----- INPUT MATERIAL -----

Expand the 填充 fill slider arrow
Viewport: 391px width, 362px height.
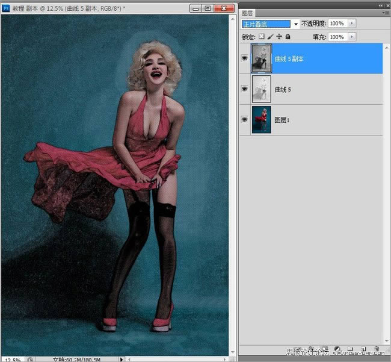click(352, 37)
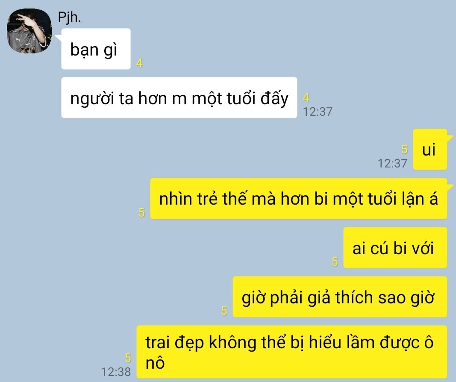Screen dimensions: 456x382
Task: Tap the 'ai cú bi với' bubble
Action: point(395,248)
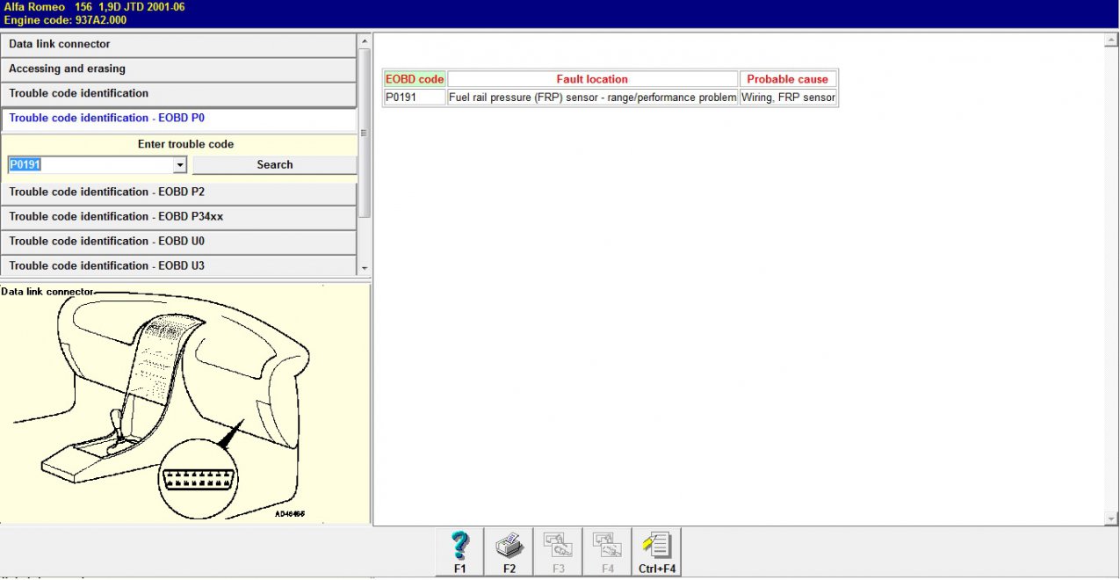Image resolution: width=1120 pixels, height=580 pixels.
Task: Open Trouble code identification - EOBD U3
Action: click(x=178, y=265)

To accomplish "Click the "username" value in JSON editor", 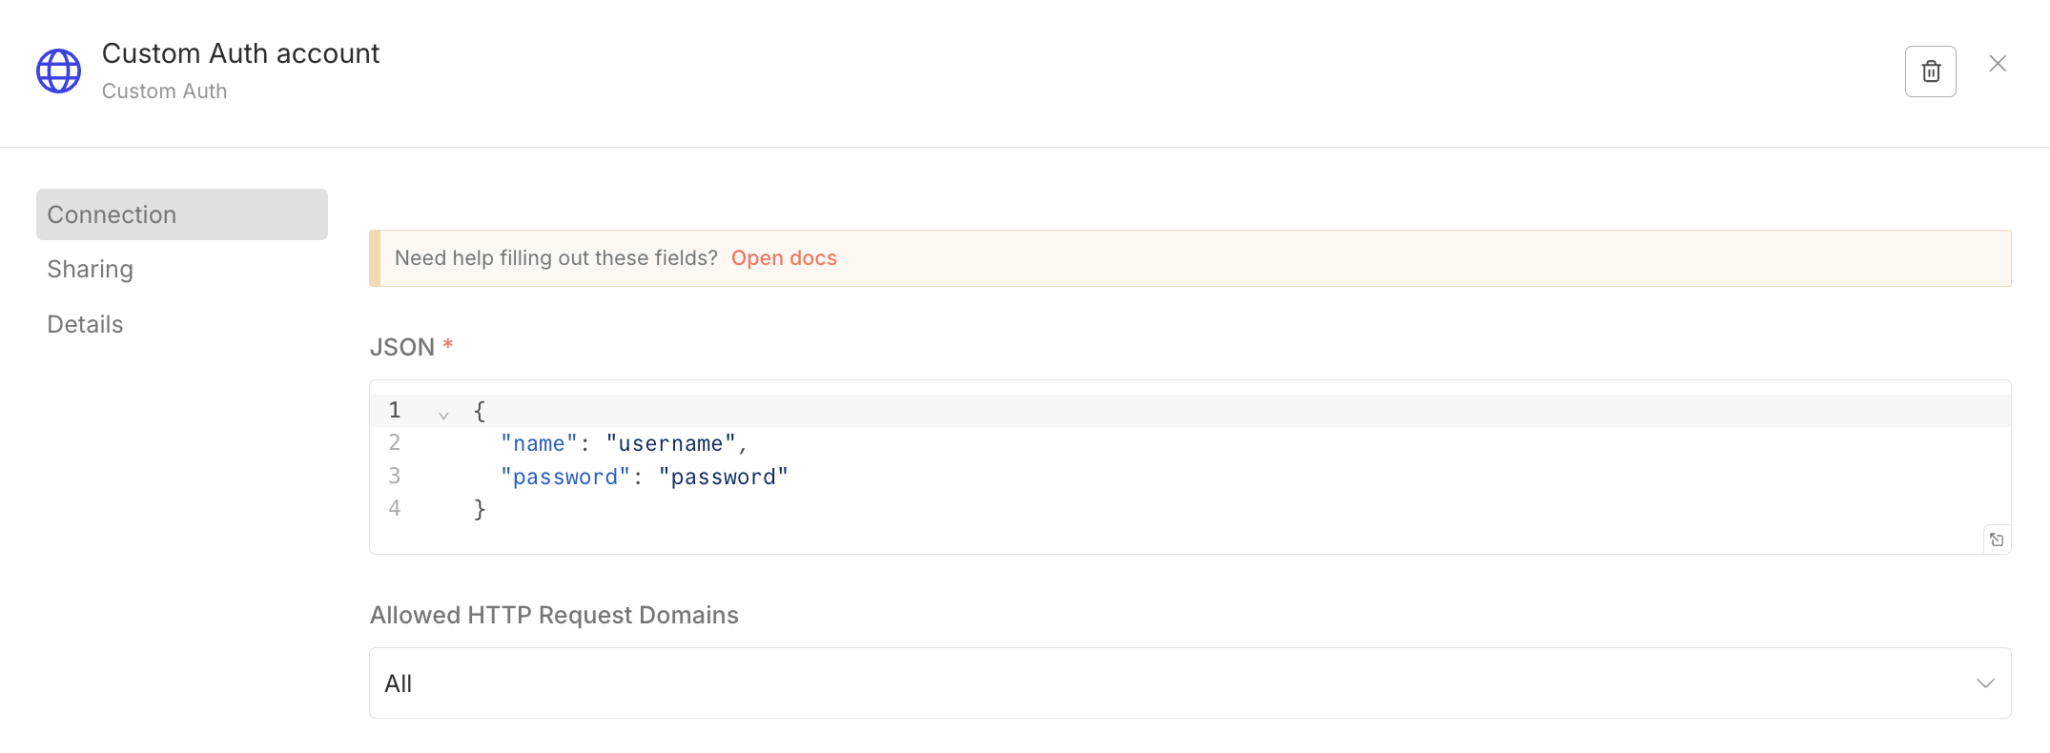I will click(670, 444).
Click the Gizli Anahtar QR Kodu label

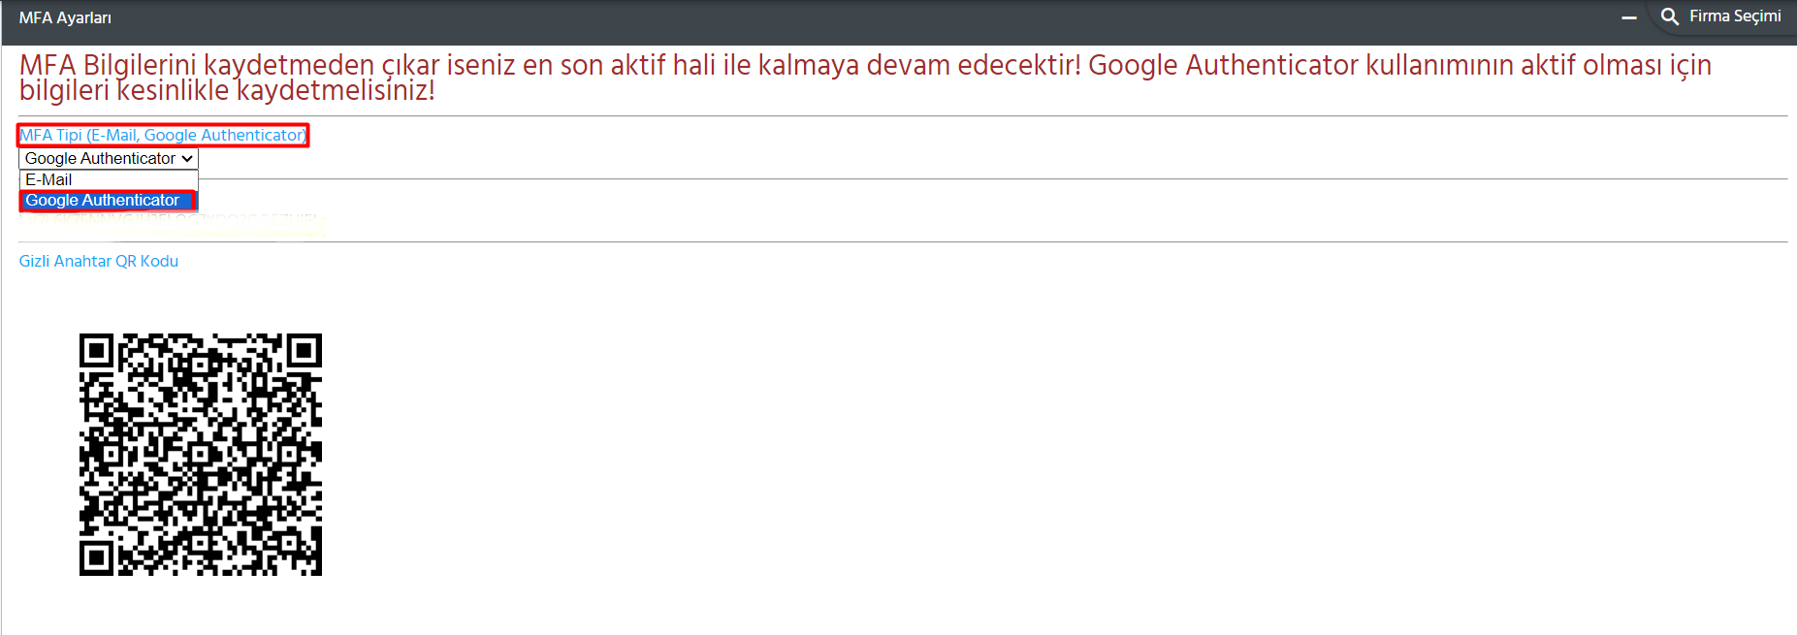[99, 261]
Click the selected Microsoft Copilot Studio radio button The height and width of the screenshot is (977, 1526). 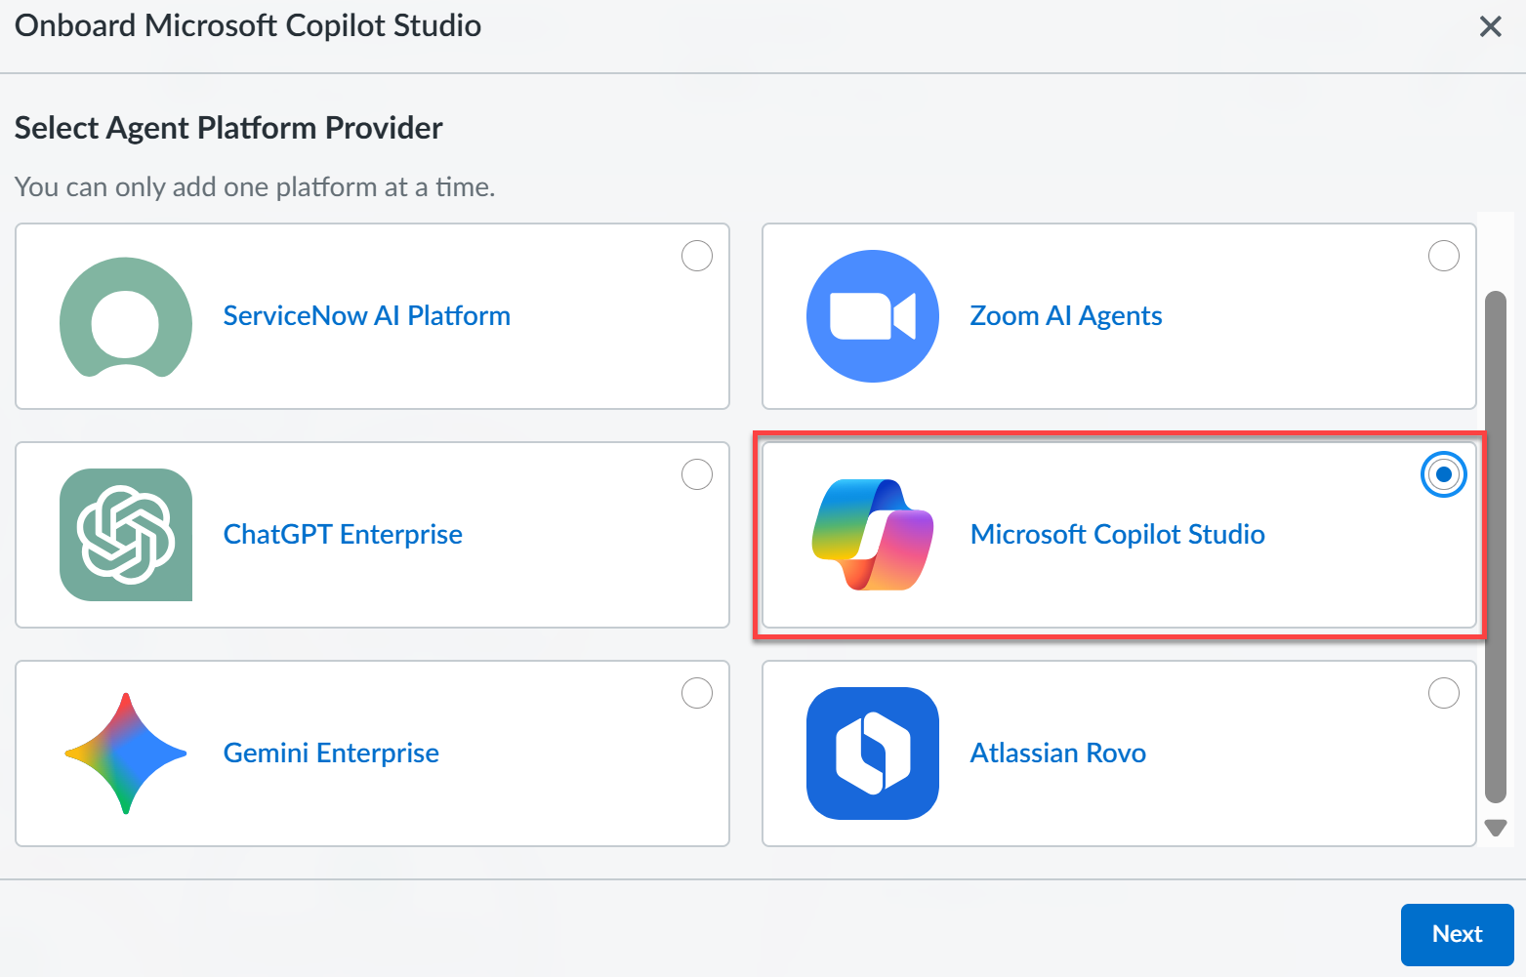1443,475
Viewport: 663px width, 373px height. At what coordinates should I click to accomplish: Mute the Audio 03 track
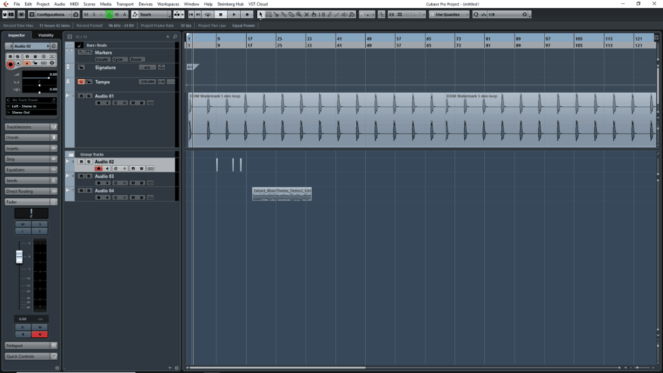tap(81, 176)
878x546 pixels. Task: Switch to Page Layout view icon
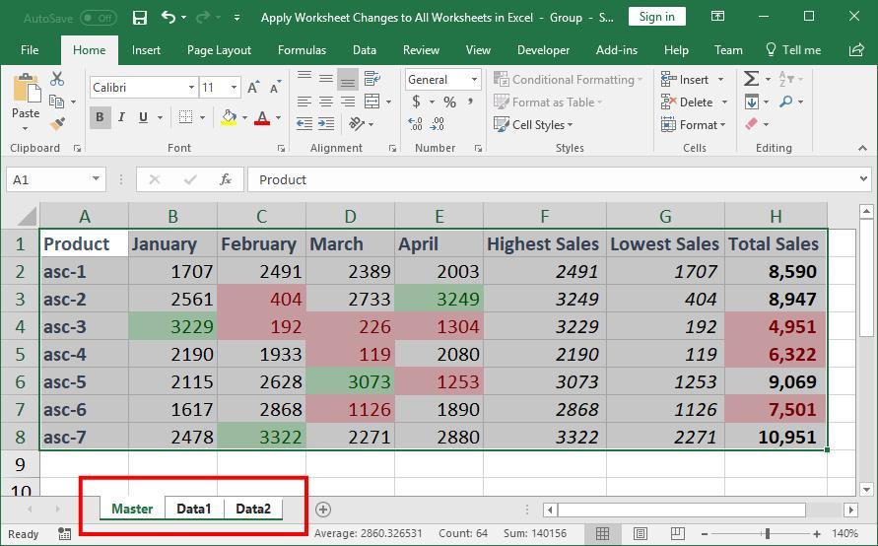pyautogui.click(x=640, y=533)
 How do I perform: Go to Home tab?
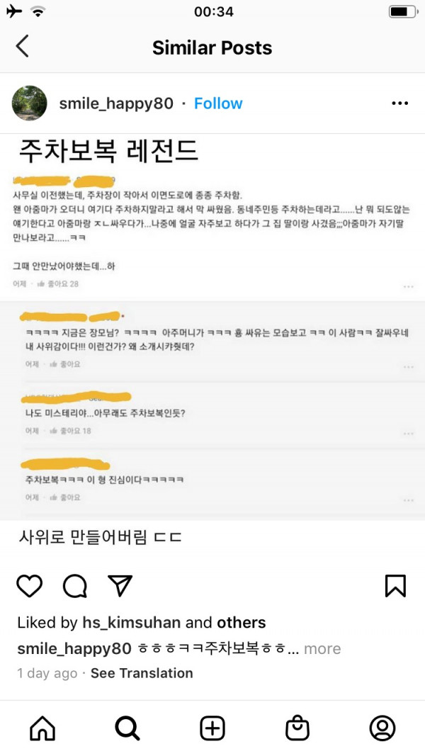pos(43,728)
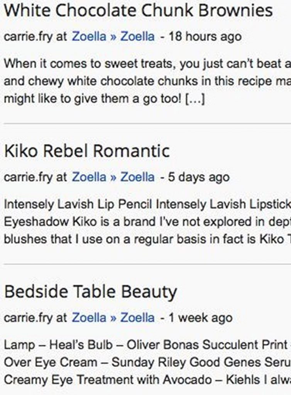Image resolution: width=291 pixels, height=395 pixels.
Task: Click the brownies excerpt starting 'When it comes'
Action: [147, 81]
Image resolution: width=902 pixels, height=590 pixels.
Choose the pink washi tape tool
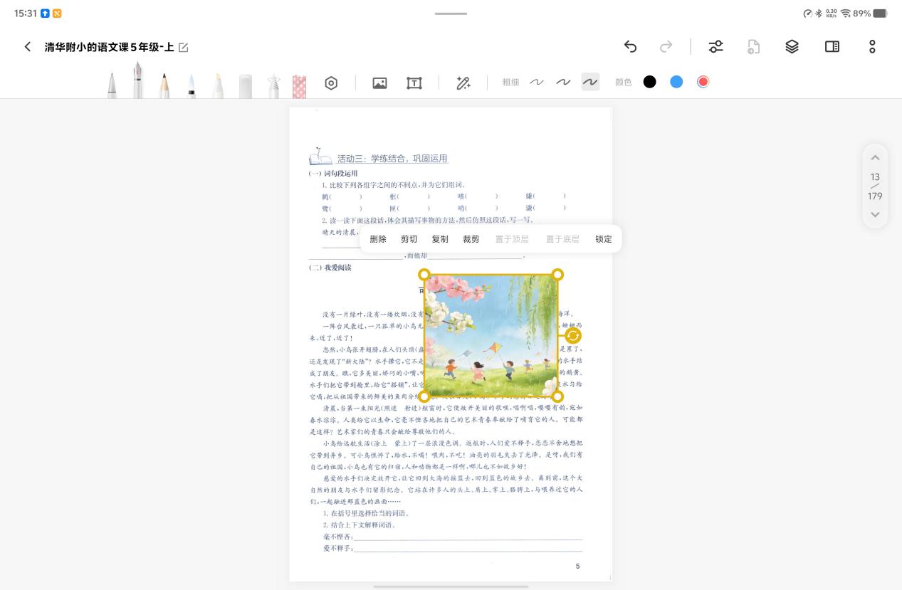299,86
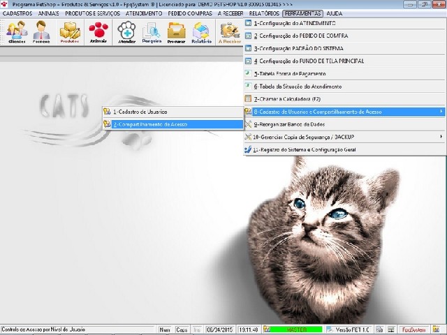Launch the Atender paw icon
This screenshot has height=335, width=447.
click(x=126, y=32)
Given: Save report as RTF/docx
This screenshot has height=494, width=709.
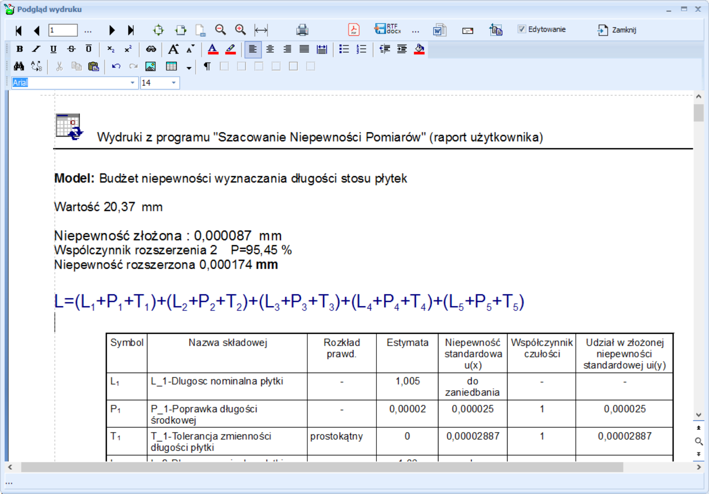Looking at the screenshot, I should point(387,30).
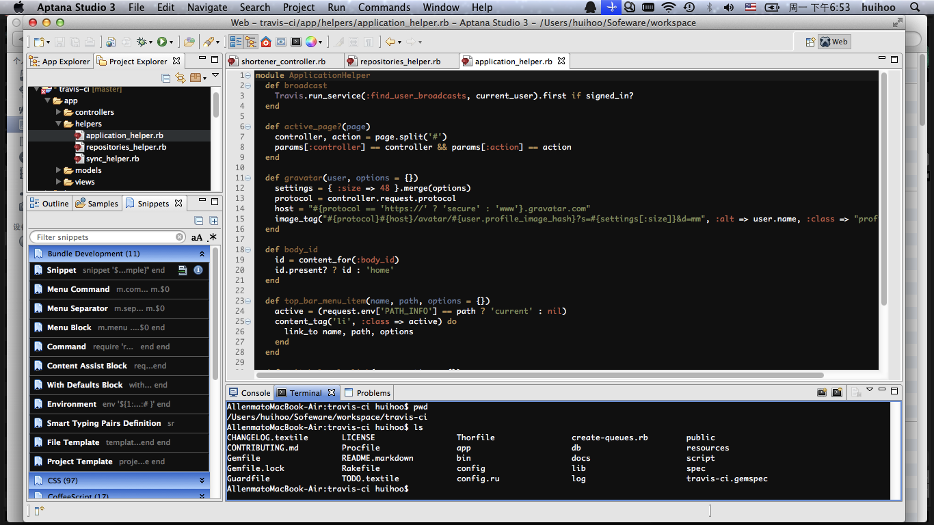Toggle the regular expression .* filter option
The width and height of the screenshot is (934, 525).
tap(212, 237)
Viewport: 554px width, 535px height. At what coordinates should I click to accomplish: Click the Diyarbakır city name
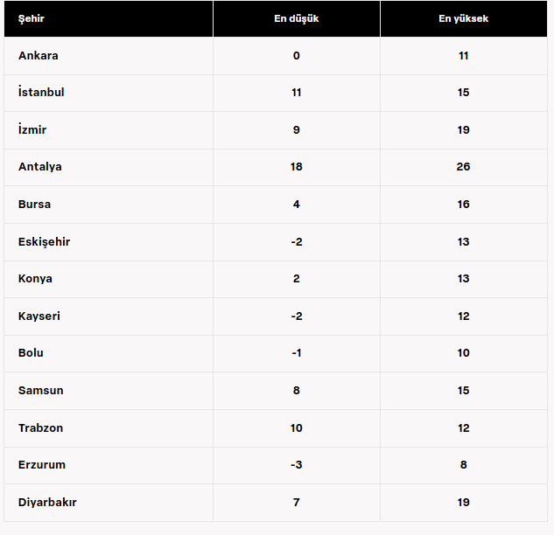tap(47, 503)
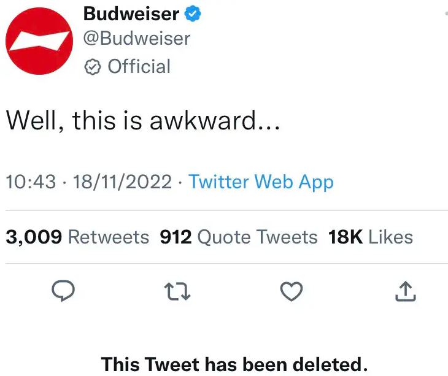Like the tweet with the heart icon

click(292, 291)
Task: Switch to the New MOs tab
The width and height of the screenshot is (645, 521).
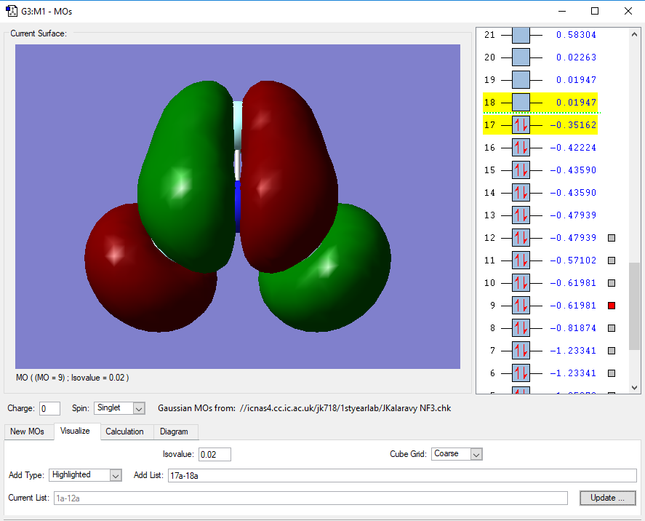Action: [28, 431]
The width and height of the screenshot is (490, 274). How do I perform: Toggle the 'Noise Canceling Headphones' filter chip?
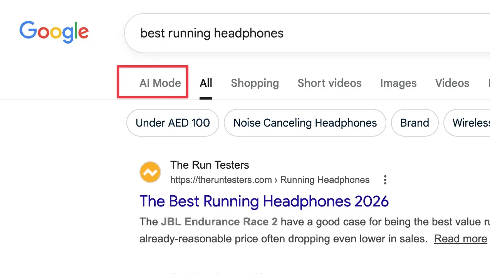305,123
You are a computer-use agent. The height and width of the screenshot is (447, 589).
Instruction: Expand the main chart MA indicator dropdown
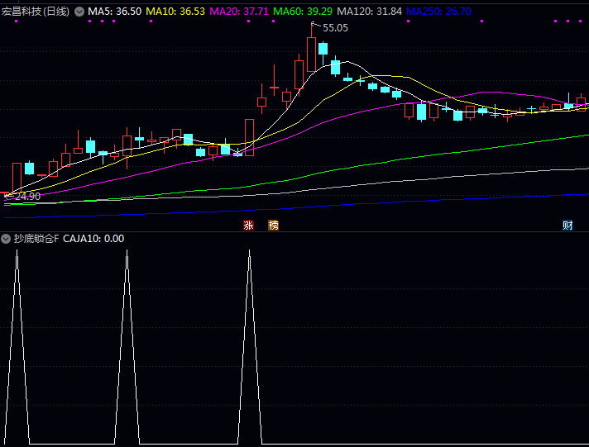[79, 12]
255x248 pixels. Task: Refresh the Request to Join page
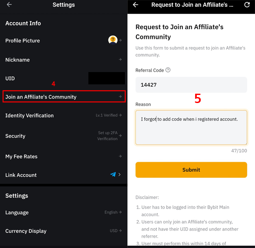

-----

DESCRIPTION OF THE TASK: Give again, word for word, the line containing "The width and height of the screenshot is (645, 521)." and every line after it to the end of the records; leave out the pictures.

ANSWER TO THE PROBLEM:
The width and height of the screenshot is (645, 521).
Action: [28, 431]
The width and height of the screenshot is (490, 274). How do I perform: Toggle the 'Noise Canceling Headphones' filter chip?
305,123
You are a computer-use agent. The height and width of the screenshot is (447, 589).
Instruction: Expand the main chart MA indicator dropdown
[79, 12]
255x248 pixels. Task: Refresh the Request to Join page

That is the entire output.